The Poetics of Space

Alison H Deming

Univ. of Arizona (Creative Writing Dep't)

The great English poet John Donne published "Anatomy of the World" in 1611, one year after Galileo's first accounts of his work with the telescope appeared. The poem tracks the  author's spiritual dislocation induced by the fact that the universe suddenly had been peppered with ten times the stars that had been there before. Part of his task as a poet was to integrate this new information about the nature of the universe with his beliefs and emotions, to give a voice to his very process of confusion, his struggle for equilibrium in a newly unstable world. Ever since then poets have responded with wonder, praise, humor, befuddlement and lament to the burgeoning discoveries that astronomical exploration has given us. The discoveries of science have metaphysical implications because when we rethink the nature of reality, we rethink the nature of ourselves. Throughout the ages, poetry has offered eloquent testimony to the impact of astronomical phenomena on the inner life.

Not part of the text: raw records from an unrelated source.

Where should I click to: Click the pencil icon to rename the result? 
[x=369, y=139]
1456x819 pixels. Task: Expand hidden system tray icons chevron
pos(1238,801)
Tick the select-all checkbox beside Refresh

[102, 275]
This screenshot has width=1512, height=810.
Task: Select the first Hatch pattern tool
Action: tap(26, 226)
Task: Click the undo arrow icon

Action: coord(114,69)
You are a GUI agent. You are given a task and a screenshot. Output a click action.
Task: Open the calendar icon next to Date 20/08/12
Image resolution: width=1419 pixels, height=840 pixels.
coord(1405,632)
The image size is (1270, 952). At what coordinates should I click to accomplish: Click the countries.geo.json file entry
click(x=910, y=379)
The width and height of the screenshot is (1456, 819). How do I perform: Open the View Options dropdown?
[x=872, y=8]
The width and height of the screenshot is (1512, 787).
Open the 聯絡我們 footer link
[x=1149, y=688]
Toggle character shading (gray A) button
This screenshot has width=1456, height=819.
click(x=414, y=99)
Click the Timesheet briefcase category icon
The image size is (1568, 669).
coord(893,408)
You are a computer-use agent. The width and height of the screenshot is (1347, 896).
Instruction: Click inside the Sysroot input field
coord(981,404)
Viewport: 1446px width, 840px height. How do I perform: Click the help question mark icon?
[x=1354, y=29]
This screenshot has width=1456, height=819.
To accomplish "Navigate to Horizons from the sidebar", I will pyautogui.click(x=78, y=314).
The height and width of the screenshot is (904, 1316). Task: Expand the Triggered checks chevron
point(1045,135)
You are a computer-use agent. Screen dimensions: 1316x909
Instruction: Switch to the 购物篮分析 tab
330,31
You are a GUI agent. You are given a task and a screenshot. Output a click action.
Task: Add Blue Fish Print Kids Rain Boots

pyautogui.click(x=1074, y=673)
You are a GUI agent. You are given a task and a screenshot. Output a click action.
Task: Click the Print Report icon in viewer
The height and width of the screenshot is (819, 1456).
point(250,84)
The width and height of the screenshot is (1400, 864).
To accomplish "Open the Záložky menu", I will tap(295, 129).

This session will be a poetry reading of works that reveal connections between outer and  inner discovery as inspired by astronomical events and theories. The goal will be to offer some historical and international highlights, with emphasis on contemporary work in English. Authors currently under consideration: Donne, Shakespeare, Dante, Walt Whitman, W.H. Auden, Eugenio Montale, Jaroslav Seifert, May Swenson, Pattiann Rogers, George Starbuck, Jorie Graham, Robert Pack, W.H. Auden, Sherman Alexie.